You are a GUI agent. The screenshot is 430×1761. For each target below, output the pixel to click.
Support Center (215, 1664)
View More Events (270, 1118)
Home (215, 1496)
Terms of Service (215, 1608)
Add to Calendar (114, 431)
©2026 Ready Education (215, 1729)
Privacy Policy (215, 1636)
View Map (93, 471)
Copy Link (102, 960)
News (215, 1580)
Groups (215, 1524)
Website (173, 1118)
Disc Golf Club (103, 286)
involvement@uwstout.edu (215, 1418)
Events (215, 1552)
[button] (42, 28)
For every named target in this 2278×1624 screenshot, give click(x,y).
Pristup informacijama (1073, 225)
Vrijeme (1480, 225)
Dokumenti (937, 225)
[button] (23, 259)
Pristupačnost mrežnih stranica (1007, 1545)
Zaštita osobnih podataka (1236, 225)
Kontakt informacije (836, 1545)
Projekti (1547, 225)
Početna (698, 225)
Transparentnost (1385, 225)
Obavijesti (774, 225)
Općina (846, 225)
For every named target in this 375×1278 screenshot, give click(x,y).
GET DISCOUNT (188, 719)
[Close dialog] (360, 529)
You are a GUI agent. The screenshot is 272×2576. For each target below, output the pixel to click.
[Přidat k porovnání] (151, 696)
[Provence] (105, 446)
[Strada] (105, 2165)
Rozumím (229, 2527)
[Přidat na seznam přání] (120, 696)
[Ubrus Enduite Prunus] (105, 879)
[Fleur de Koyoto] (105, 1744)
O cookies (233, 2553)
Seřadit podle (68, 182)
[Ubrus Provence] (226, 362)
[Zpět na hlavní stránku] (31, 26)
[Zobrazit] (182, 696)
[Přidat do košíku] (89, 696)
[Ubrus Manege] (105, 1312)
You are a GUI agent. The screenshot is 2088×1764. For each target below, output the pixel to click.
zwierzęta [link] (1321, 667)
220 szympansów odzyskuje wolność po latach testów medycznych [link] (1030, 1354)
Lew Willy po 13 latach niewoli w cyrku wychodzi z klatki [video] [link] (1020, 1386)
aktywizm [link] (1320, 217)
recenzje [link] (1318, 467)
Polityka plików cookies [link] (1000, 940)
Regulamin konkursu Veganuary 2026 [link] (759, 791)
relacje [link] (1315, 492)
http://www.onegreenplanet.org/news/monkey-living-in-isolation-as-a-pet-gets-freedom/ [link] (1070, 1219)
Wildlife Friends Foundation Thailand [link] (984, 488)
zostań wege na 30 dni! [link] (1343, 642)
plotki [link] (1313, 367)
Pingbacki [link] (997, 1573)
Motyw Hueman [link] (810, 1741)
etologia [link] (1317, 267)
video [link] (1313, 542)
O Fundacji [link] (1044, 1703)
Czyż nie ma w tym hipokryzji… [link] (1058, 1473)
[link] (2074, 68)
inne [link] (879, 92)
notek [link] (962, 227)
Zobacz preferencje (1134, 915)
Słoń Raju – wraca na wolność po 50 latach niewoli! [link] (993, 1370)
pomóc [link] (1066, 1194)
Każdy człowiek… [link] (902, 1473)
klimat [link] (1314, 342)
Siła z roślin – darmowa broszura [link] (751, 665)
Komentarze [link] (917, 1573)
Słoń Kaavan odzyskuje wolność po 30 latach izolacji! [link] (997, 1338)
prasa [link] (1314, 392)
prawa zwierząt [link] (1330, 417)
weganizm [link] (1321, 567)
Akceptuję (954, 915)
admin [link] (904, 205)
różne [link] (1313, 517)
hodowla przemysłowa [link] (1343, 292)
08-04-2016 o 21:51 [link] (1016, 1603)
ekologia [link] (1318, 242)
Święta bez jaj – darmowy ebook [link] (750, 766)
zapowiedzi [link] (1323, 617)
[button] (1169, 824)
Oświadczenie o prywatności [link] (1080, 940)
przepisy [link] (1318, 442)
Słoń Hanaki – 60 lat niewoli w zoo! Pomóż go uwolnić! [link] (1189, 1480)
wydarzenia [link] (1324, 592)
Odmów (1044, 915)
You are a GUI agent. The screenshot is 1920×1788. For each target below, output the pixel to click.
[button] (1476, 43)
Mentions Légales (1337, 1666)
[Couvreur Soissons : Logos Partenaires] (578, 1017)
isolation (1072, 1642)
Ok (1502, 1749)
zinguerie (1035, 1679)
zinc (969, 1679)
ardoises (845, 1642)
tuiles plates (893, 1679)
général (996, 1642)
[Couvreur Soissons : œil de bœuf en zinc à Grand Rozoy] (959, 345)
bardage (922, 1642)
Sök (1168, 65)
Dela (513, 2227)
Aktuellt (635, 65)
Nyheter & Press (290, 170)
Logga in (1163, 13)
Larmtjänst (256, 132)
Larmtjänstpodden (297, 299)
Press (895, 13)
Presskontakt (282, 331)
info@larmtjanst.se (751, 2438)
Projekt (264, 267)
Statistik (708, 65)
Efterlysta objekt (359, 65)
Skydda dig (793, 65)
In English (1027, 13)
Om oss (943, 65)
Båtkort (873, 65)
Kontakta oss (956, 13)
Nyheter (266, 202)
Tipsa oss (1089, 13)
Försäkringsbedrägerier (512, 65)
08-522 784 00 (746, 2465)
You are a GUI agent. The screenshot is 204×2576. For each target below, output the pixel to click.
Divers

→ WORK ITEM: All lines of the listing holding the string "every" must be returned, copied as they stand.

→ THE ANSWER:
For every named target in this 2278×1624 screenshot, give click(x,y).
For every named target in this 375×1278 screenshot, give click(x,y).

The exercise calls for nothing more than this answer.